University of Chicago Medicine breaks ground Thursday on a long-awaited new emergency department that will offer adult trauma care to a violence-besieged area devoid of one for 25 years.

The Level 1 adult trauma center, part of the hospital system’s $269 million expansion approved by the state in May, is expected to cost $39 million.

The 29,017-square-feet facility, expected to open in January 2018, will be 76 percent larger than the current ER on the Hyde Park campus. It’s projected to serve 2,700 adult trauma patients in its first full year of operation.

“From my vantage point, what’s most exciting about this is we were granted approval to redevelop our ER Department and expand it to accommodate the Level 1 trauma service in May of this year, and to be sitting here in September executing and beginning the build-out within four months of approval is reflective of the fact that we’re moving with a sense of urgency,” U. of C. Medical Center President Sharon O’Keefe told the Chicago Sun-Times on Wednesday.

About 150 political, civic and grassroots leaders are expected to attend the Thursday morning ceremony. There has not been an adult trauma center on the South Side since Michael Reese Hospital closed in 1991.

The new ER is the culmination of a five-year battle by South Side activists to get an adult trauma center on the U. of C. campus. It was sparked in 2010 by the death of an 18-year-old who was shot five blocks from the U. of C. hospital and died during the 11-minute trip to Northwestern Memorial Hospital downtown.

Nursing station in the new Emergency Department. | Provided Rendering

Nursing station in the new Emergency Department Trauma Center. | Provided rendering

When completed, the new ER facility will have: 41 treatment stations; four trauma resuscitation bays; seven rapid assessment units; four psychiatric rooms; one bariatric room; dedicated imaging stations; and on-site biocontainment. Patients also will have more privacy, with separate rooms as opposed to curtained cubicles.

It’s part of the hospital’s Get CARE plan, the second-largest project in its history, which also includes expansion of its acute care beds and conversion of Bernard A. Mitchell Hospital into a new cancer care center. The entire $269 million plan is expected to create more than 1,000 permanent jobs and 400 construction jobs.

The new ER will complement existing pediatric trauma care services and the hospital’s Burn & Complex Wound Center. It is expected to reduce patient travel time to surgery by 50 percent. It currently takes 15 minutes to wheel a gurney from the ER through an underground tunnel and up an elevator to operating rooms in the Center for Care and Discovery. Now directly across from that center, the new ER will cut that time to only seven minutes.

Lobby in Emergency Department Trauma Center. | Provided rendering

Lobby in Emergency Department Trauma Center. | Provided rendering

Thursday is a day that activists who had organized as the Trauma Care Coalition have long waited for.
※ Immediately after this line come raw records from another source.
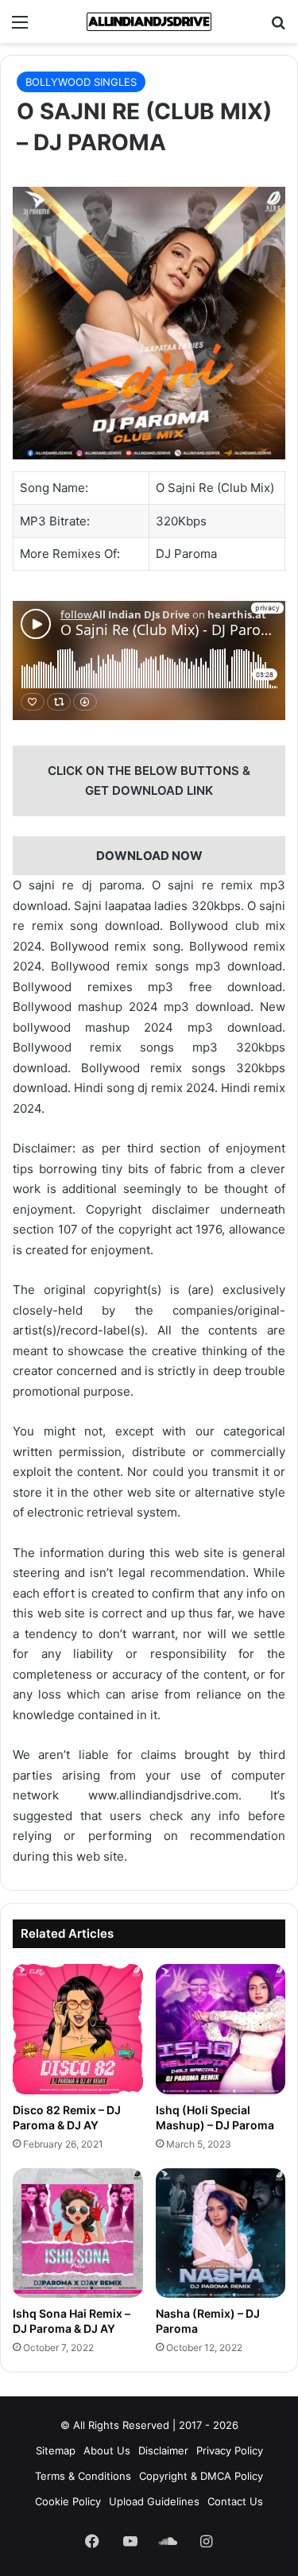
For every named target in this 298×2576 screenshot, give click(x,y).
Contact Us (235, 2501)
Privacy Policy (229, 2450)
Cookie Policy (68, 2501)
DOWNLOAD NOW (149, 855)
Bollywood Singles (81, 82)
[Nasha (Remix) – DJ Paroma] (221, 2233)
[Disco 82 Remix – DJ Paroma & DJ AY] (78, 2029)
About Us (106, 2450)
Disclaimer (163, 2450)
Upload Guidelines (154, 2501)
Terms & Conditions (83, 2475)
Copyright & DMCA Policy (201, 2475)
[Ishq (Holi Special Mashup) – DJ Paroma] (221, 2029)
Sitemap (55, 2450)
Comprised of predominantly young people from the Woodlawn and Kenwood-Oakland neighborhoods, the coalition had for years pressured U. of C. to establish the adult trauma center in Hyde Park, citing the distance to other areas for care and how it has negatively affected the odds of survival for victims of violence-plagued communities.

Initially resisting, U. of C. finally began working with the community for a resolution and has solidly bought into the mission.
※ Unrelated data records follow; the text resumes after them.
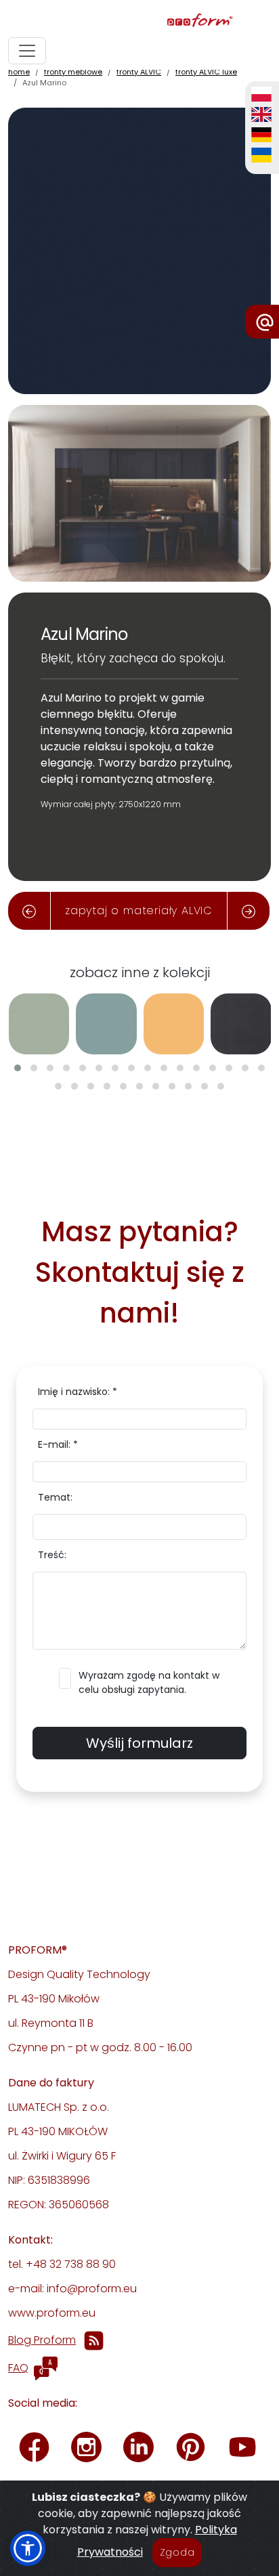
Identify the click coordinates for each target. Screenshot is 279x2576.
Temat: (55, 1497)
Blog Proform (42, 2340)
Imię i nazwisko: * (77, 1391)
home (19, 71)
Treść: (52, 1555)
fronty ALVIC (138, 71)
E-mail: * (58, 1444)
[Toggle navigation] (27, 50)
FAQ (18, 2368)
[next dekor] (249, 911)
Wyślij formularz (139, 1743)
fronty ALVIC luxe (206, 71)
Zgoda (177, 2552)
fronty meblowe (73, 71)
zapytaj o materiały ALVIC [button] (139, 910)
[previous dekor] (29, 911)
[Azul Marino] (139, 249)
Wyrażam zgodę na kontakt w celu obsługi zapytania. (149, 1682)
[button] (17, 1068)
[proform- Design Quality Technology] (136, 21)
From 2009 to 2016, adult ER visits at the hospital grew from 39,000 to more than 59,000. By 2021, U. of C. Medicine anticipates it will receive 86,000 patients a year.
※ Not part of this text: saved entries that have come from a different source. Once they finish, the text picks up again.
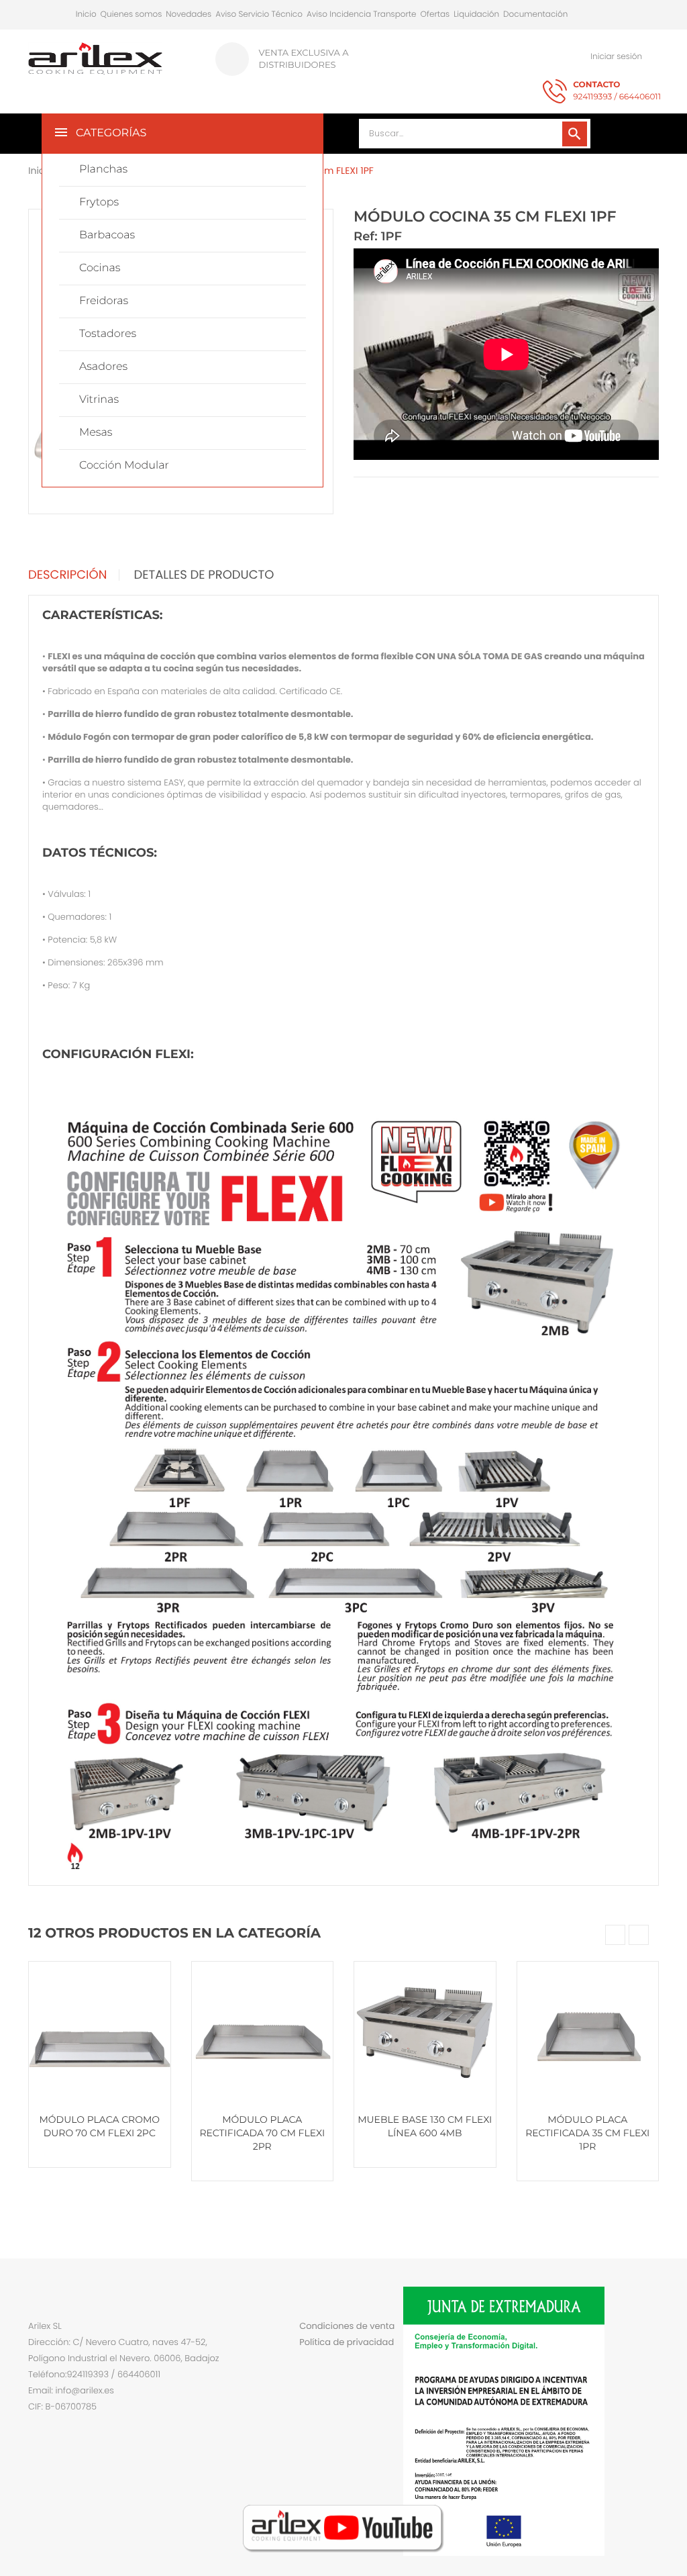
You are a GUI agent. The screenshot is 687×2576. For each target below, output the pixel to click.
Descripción (67, 575)
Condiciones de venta (346, 2326)
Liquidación (476, 14)
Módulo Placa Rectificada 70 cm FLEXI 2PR (262, 2132)
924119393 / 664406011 (617, 91)
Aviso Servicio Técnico (259, 14)
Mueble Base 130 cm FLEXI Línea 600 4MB (425, 2126)
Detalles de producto (204, 575)
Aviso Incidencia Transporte (362, 14)
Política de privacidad (346, 2342)
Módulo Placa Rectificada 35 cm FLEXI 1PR (587, 2132)
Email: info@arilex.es (71, 2390)
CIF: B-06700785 (62, 2406)
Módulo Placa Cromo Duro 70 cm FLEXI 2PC (99, 2126)
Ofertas (435, 14)
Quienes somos (131, 14)
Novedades (188, 14)
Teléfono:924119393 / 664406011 (94, 2374)
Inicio (86, 14)
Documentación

University of Chicago Medicine is scheduled to break ground on its new emergency room/adult trauma center on Thursday. | Provided rendering

University of Chicago Medicine is scheduled to break ground on its new emergency room/adult trauma center on Thursday. | Provided rendering

Along with the build-out, the hospital has begun a national search for a chief of trauma services who will lead the new facility in a city currently gripped by out-of-control gun violence. Launched in June, the search has drawn tremendous response from across the country, O’Keefe said.

“We’re searching for a medical leader who will be an expert in this area, but because we also want to become part of the solution set for the public health issue around trauma and violence in our community, we’re looking for a leader who is not solely the outstanding clinician, but an individual who can work with all of our community partners and leaders on interventions that will reduce violent crime,” O’Keefe said.